Il est utopique de croire que les comportements d’achat de la population changeront de façon radicale à court terme. La mondialisation et avec elle les chaînes étrangères de vêtements font partie intégrante du paysage québécois.

Cependant, les consommateurs peuvent encore se questionner sur leurs choix, leur mode de consommation, et leur incidence sur les autres acteurs de l’économie ainsi que sur le genre de société dans laquelle ils souhaitent vivre.

Vouloir payer des vêtements à des prix dérisoires tout en exigeant une amélioration des conditions de travail au Québec ne fera que creuser l’écart entre les plus riches et les plus démunis. Mieux vaut privilégier la qualité sur la quantité et encourager les commerçants locaux, qui sont peut-être nos voisins, nos amis, des membres de notre famille.

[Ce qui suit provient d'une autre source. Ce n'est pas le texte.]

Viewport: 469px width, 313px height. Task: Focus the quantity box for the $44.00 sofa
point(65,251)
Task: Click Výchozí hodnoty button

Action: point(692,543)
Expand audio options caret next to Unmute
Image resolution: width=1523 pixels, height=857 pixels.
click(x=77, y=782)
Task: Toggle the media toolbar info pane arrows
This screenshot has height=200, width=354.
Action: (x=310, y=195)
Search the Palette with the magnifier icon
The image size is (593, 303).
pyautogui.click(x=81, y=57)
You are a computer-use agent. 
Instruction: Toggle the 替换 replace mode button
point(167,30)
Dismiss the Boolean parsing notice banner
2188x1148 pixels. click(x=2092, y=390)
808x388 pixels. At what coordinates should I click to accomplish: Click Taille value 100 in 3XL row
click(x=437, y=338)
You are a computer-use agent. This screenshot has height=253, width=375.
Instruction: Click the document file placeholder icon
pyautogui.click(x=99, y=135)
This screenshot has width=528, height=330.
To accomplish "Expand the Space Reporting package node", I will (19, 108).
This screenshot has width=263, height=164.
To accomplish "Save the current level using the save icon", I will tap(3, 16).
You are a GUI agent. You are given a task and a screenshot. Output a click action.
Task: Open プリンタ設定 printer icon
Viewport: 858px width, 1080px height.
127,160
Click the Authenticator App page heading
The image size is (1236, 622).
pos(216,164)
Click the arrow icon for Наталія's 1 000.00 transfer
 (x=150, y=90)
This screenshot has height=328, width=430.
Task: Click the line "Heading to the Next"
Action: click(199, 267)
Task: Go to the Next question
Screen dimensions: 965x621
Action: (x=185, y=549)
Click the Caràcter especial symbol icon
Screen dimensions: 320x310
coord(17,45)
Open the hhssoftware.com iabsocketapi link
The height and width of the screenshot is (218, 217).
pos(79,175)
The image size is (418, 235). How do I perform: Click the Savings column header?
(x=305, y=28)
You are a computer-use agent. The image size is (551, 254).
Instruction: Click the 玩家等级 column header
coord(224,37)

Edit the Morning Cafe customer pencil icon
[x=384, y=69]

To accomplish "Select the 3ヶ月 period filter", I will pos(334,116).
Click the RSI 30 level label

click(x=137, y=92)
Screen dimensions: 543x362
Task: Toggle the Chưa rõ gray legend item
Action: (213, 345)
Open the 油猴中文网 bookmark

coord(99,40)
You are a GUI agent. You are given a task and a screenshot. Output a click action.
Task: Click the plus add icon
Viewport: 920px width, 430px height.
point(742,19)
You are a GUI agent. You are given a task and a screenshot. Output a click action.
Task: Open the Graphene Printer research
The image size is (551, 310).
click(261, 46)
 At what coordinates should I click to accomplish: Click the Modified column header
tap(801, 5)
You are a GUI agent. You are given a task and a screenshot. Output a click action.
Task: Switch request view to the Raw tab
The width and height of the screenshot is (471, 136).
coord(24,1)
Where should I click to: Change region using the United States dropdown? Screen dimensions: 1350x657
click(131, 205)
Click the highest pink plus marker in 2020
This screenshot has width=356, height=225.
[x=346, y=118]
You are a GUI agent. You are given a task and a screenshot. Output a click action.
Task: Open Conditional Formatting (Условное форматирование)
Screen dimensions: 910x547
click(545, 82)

Considérons nos achats comme un engagement envers des modes de consommation différents. Soyons des « consomm’acteurs ». Au lieu d’opter pour le bas prix, privilégions le prix juste. Engageons-nous progressivement, notamment par l’éducation, vers une forme de bienveillance collective qui valorise l’achat de proximité, les entreprises locales (même si une partie de leurs opérations sont ailleurs) et un mode de consommation plus écoresponsable.

Alors, pour notre prochain achat de vêtement, essayons de considérer des options locales qui pourraient nous enrichir collectivement plutôt qu’individuellement.


Notes

i Beaudoin, M., Arcand, M. et Petiteau, L. (2014). Conjuguer les perceptions des créateurs et des consommateurs pour favoriser l'émergence de la personnalité d'une ville : le cas de l'industrie de la mode à Montréal. Gestion, vol. 39(1), 48-58.